▶ Task
Produce a word-for-word copy of the lines from the one that contains "Image resolution: width=731" to the final line of the data below, with all pictures dropped.

▶ Listed records
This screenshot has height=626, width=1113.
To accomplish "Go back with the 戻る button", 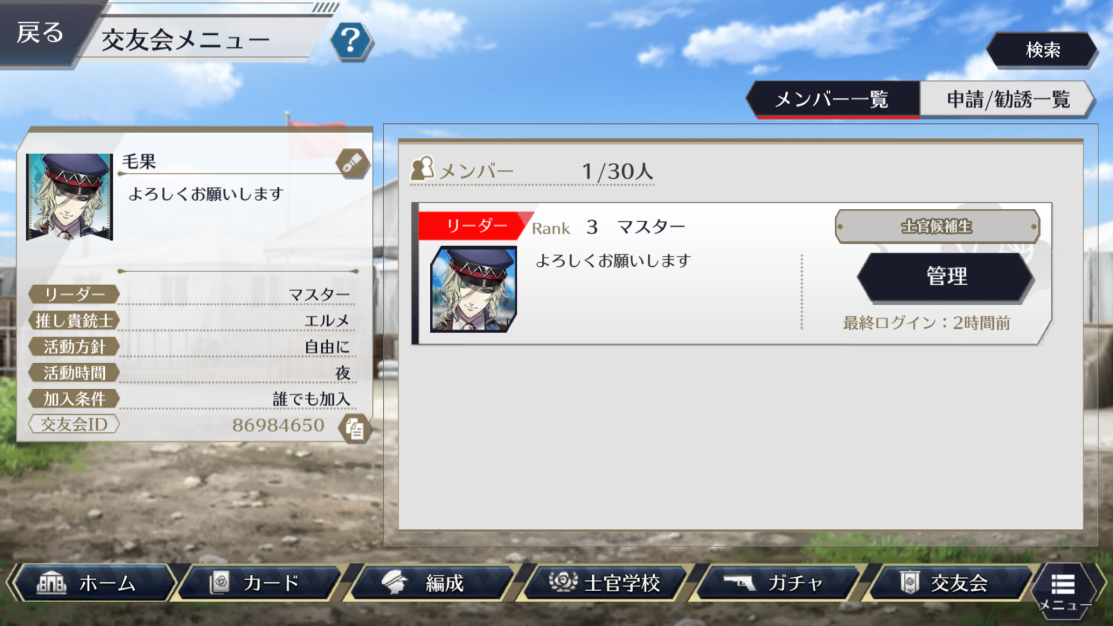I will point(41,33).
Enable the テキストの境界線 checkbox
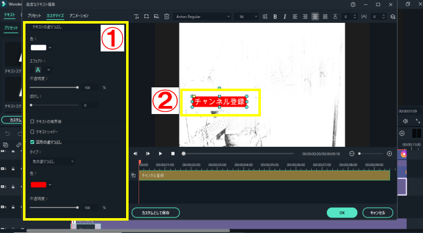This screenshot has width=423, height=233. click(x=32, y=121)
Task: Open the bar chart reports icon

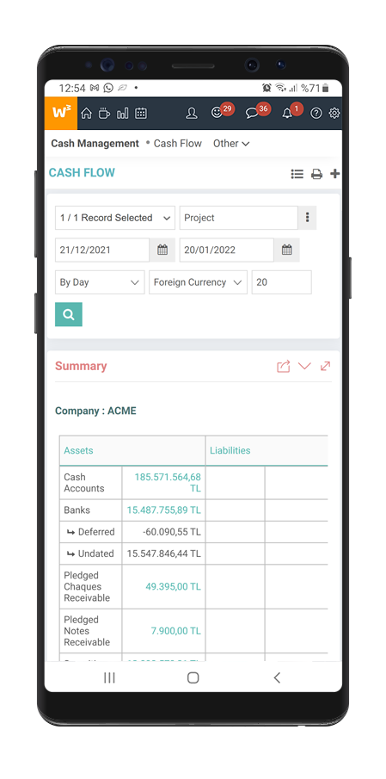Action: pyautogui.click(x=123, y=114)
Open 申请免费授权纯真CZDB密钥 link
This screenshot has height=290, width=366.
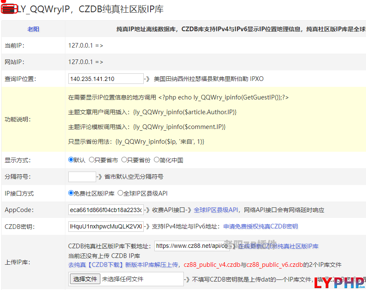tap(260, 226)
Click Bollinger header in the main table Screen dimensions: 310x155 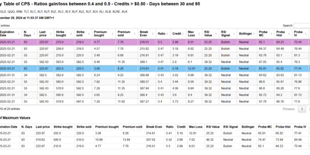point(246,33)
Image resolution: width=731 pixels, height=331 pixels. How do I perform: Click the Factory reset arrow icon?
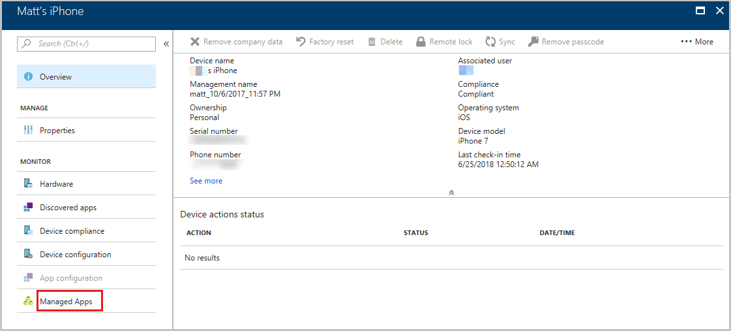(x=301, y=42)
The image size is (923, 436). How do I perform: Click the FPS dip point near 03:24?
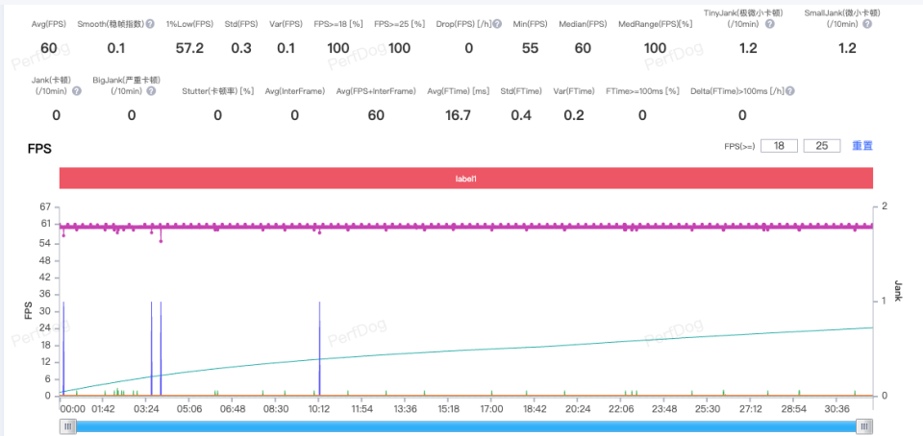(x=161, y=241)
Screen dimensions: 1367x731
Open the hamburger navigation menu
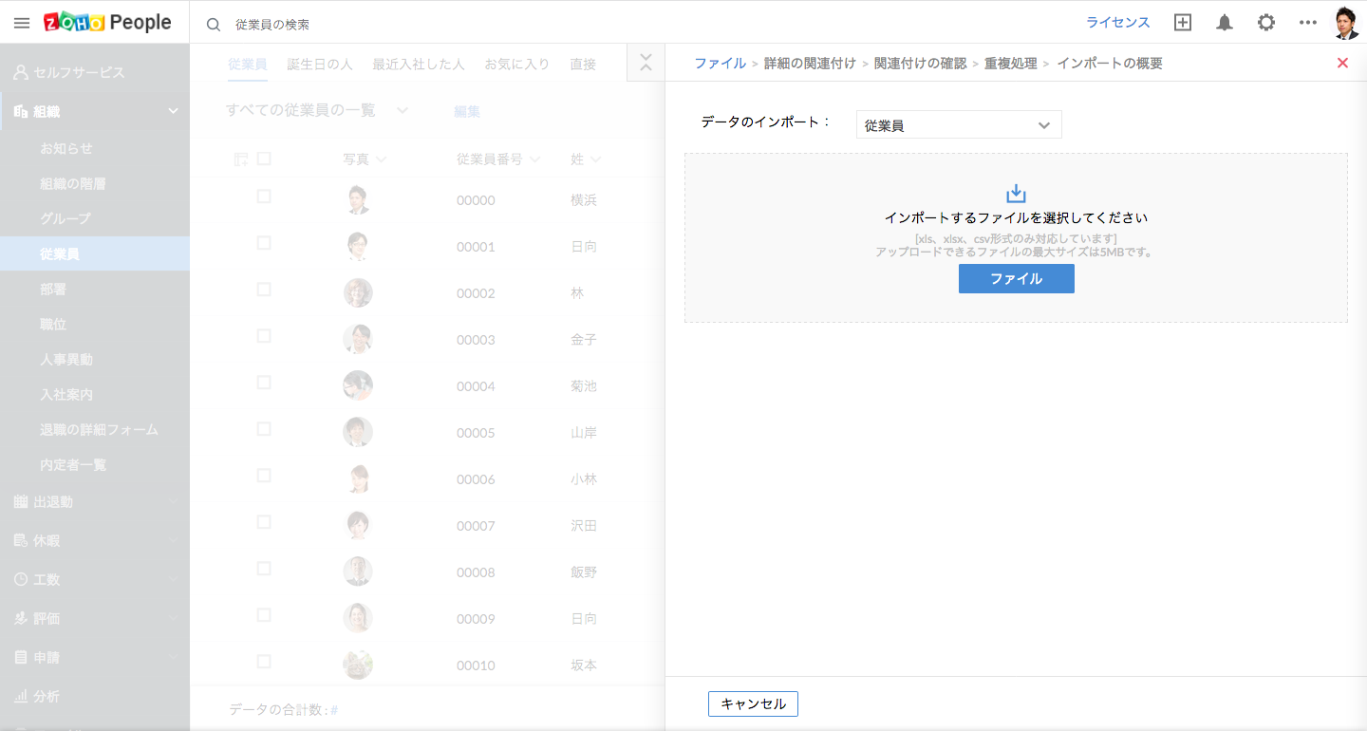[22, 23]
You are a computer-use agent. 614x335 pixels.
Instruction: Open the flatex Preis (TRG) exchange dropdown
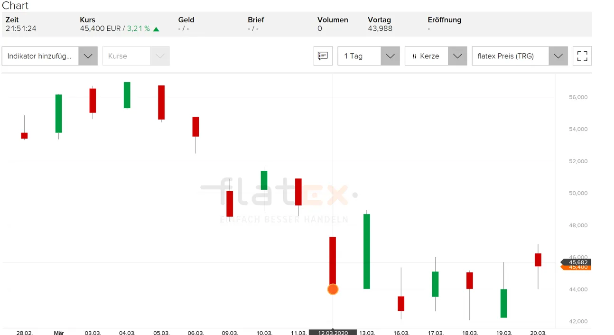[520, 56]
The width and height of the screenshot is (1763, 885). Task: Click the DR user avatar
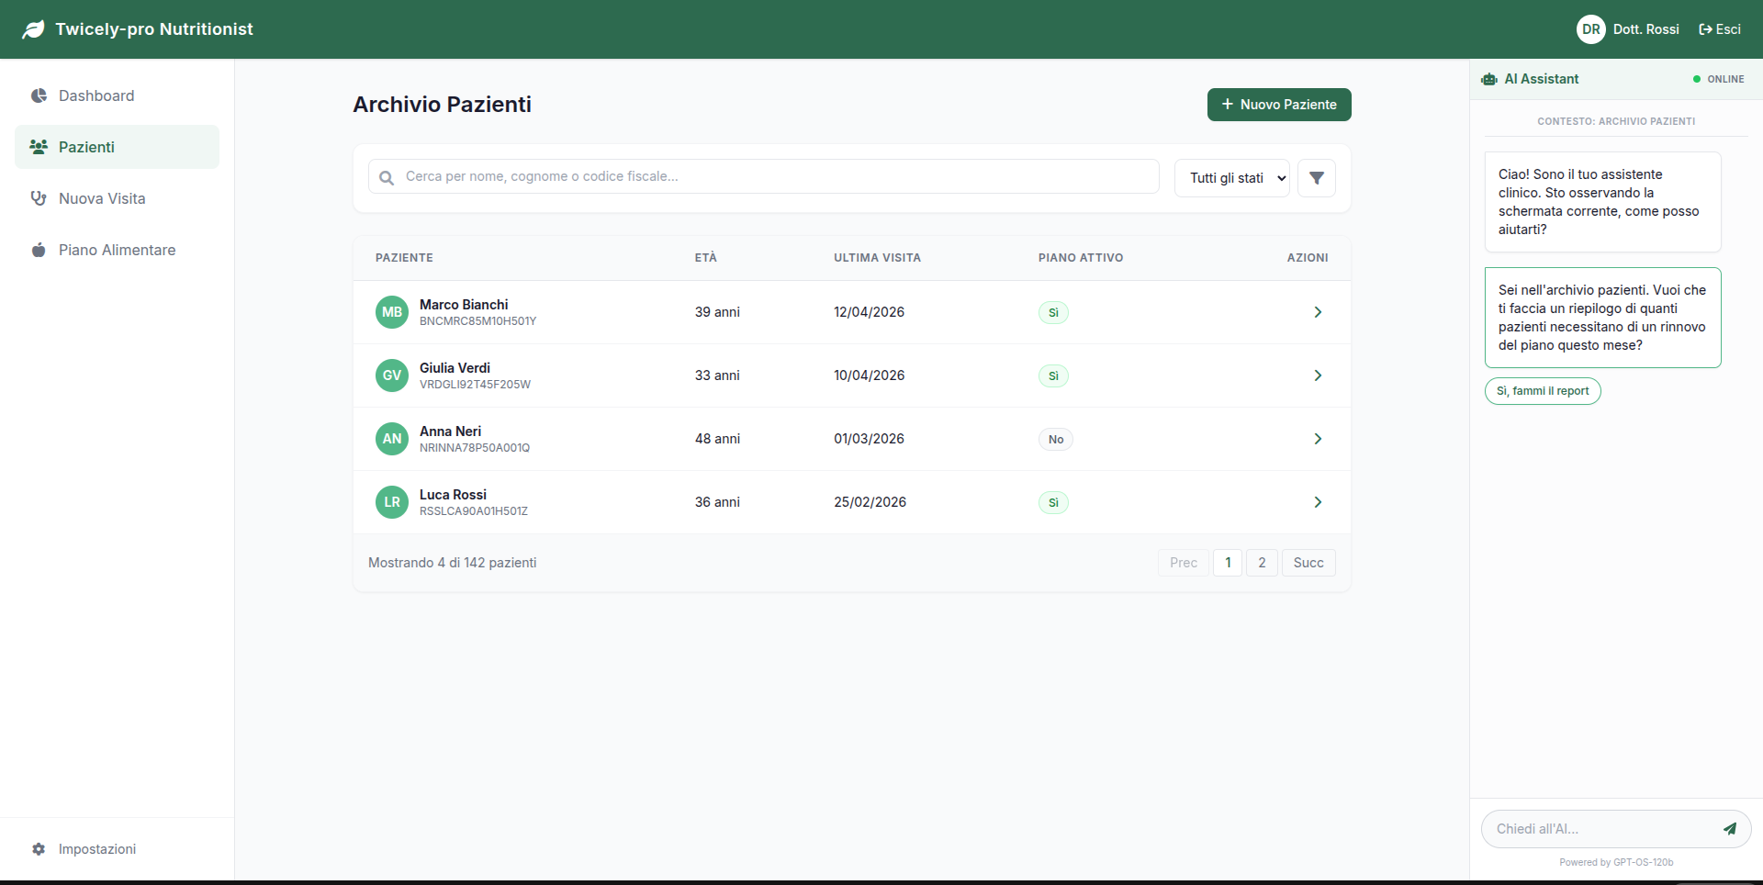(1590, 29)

▶ Answer for the task
Image resolution: width=731 pixels, height=331 pixels. How do I perform: Click the Factory reset arrow icon?
(x=301, y=42)
The image size is (923, 436). How do I perform: Click the FPS dip point near 03:24?
(x=161, y=241)
Screen dimensions: 1367x731
Open the hamburger navigation menu
[22, 23]
You are a computer-use agent. 614x335 pixels.
Instruction: Open the flatex Preis (TRG) exchange dropdown
[520, 56]
The width and height of the screenshot is (1763, 885). Task: Click the DR user avatar
(1590, 29)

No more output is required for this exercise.